|Title||Authors, Genre, and Linguistic Convention|
|Publication Type||Conference Paper|
|Year of Publication||2007|
|Authors||Karlgren J, Eriksson G|
|Conference Name||SIGIR Workshop on Plagiarism Analysis, Authorship Identification, and Near-Duplicate Detection|
The basic premise underlying authorship attribution studies is that while the form of expression in language is in some respects strictly bound by linguistic rule systems and in others somewhat constrained by topic and genre, it is in some other respects freely available for configuration or preferential choice by author or speaker. This individual variation can be observed, detected, and predicted to some extent, using traditional stylostatistic measures.

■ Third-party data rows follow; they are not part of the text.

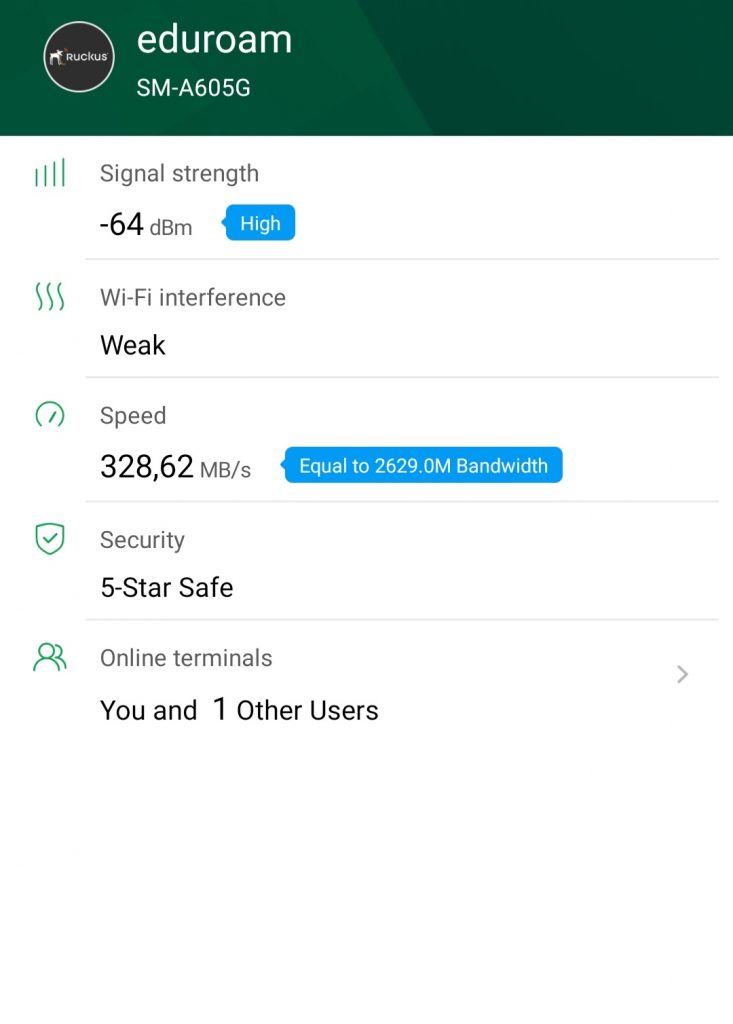Image resolution: width=733 pixels, height=1024 pixels.
Task: Click the security shield checkmark icon
Action: (x=50, y=539)
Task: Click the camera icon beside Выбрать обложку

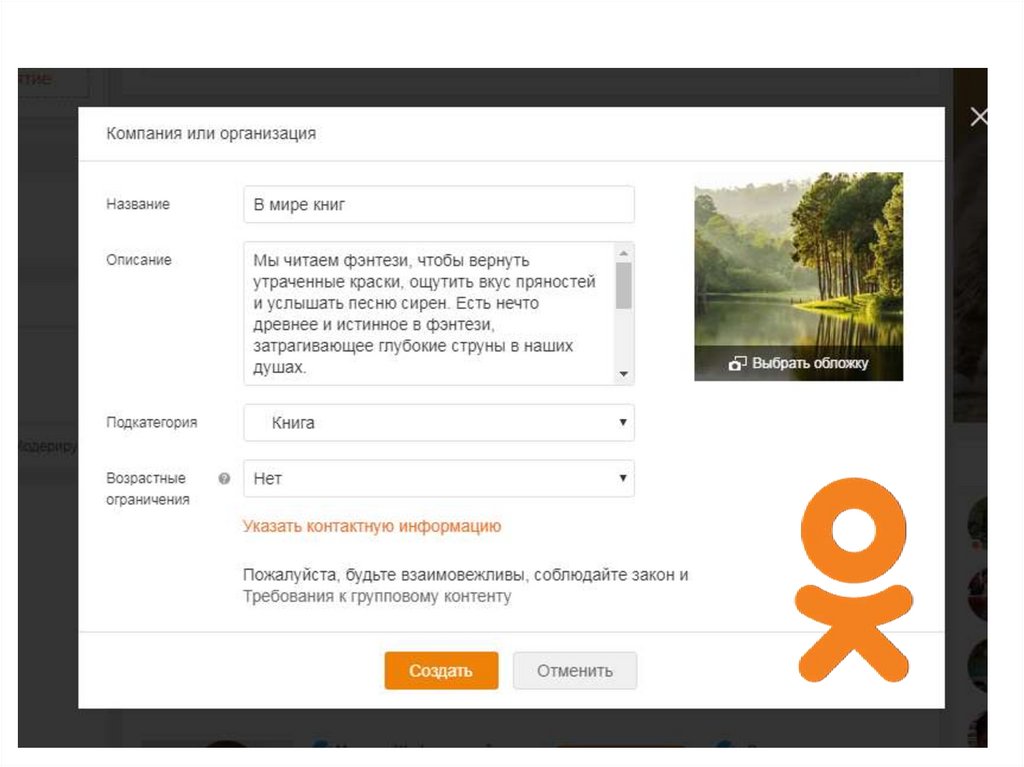Action: point(737,364)
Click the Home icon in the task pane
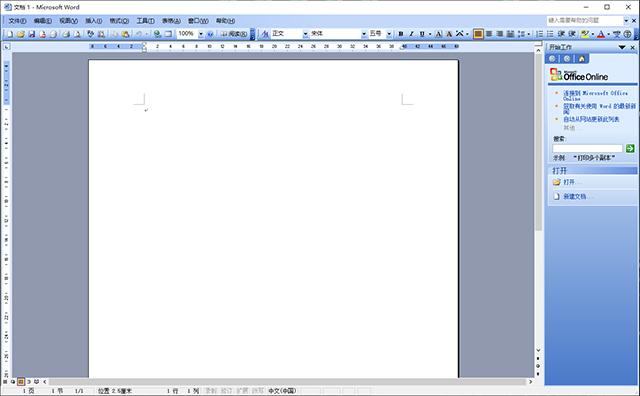Screen dimensions: 640x396 tap(582, 59)
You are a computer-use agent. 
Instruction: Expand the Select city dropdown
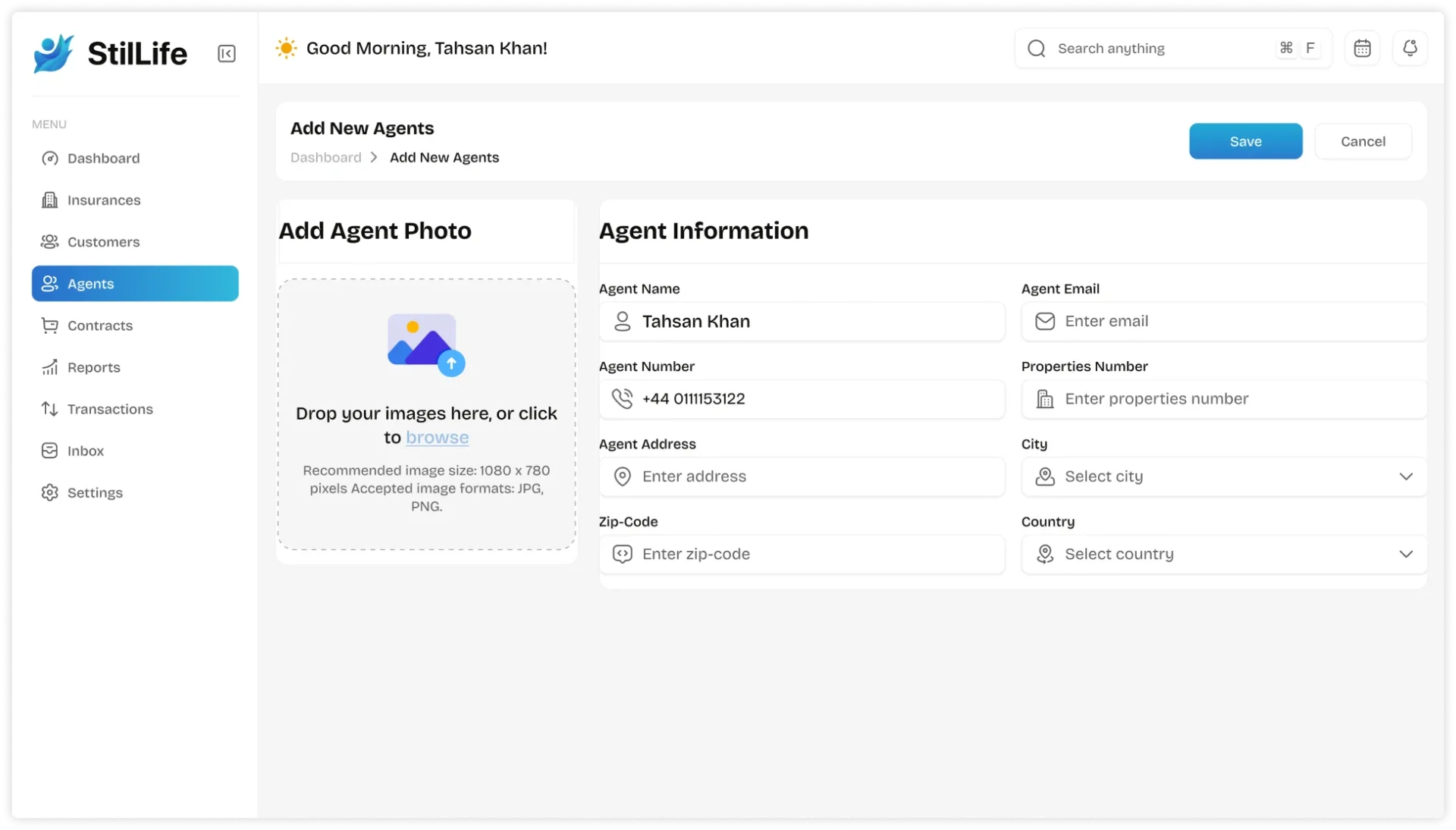click(x=1223, y=476)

For instance, word length varies from author to author [Mendenhall, 1887, e.g.]; sentence length likewise; and some forms of lexical expression are characteristic of speakers, either on an individual level or on a community level [Book of Judges]. Common to most computation of individual difference in authorship is that the features used to characterise and distinguish authors are based on the repeated measurement of some, often clause-internal, property at independent positions in the text and then aggregating these pointwise measures by averaging or normalising the result. In this position paper we claim that by measuring local clause- or even wordinternal properties, and by aggregating in such a way that the relation between individual observations is destroyed, we obtain features that are most likely to have been subject to pressure from conventionalisation and grammaticalisation processes in language. Instead, we want to examine features that capture differences between authors on a level of textual structure where the space for individual choice is wide: the organisation of informational flow and narrative frame. Such features can be obtained by studying configurations and progressions of observable properties above the clause level. We will call this family of aggregated features configurational in contrast to the typical pointwise measurements. Rules, Constraints, and Conventions The patent regularities of linguistic expression are formed by constraints – rules, conventions, and norms which can be of a biological, social, psychological, or communicative character.